══ EXTRACTED MATERIAL ══

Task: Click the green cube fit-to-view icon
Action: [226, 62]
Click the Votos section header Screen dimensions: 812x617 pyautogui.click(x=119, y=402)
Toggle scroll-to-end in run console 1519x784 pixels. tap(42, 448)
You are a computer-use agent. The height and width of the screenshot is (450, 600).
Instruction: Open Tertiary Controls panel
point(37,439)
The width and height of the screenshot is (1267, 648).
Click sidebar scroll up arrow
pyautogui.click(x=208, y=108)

═══
══ EXTRACTED MATERIAL ══

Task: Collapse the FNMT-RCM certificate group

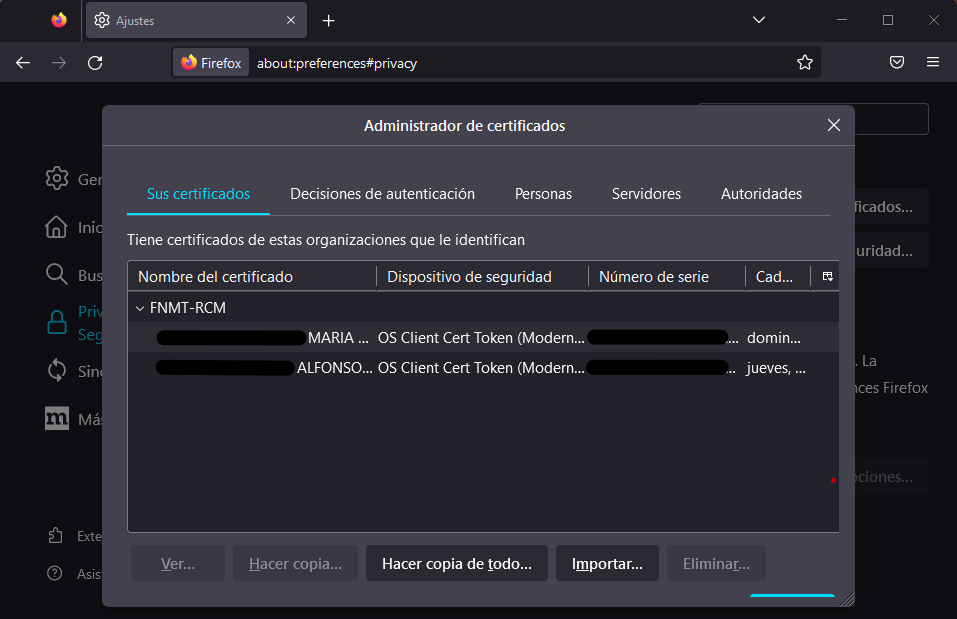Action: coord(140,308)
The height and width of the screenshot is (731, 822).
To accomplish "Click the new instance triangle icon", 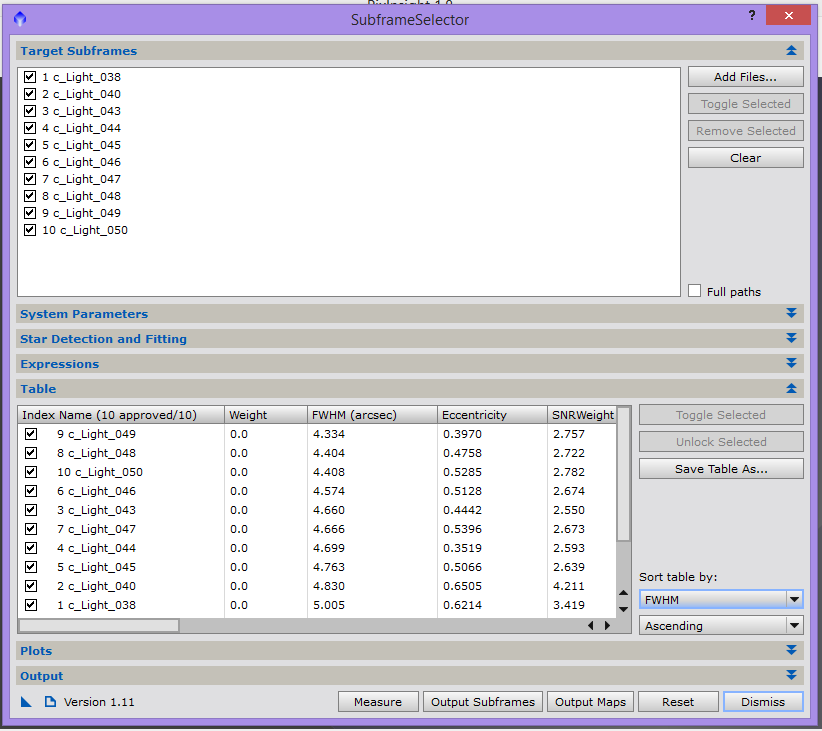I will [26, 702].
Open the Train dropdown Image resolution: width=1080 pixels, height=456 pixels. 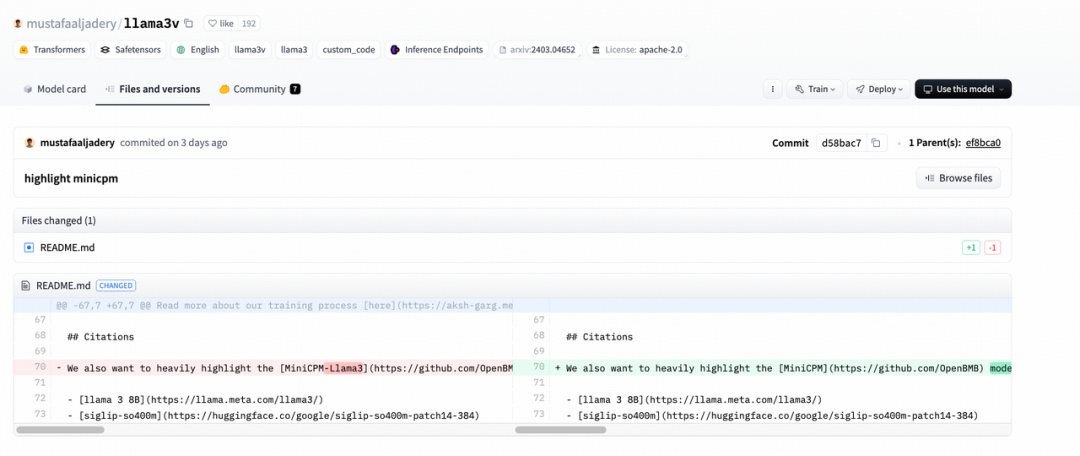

═══

WHAT YOU WILL DO
The answer is each line from the entries above in which the word "screenshot" occurs.

TASK RESPONSE
You are a computer-use agent. The height and width of the screenshot is (450, 600).
The width and height of the screenshot is (1267, 648).
The height and width of the screenshot is (731, 822).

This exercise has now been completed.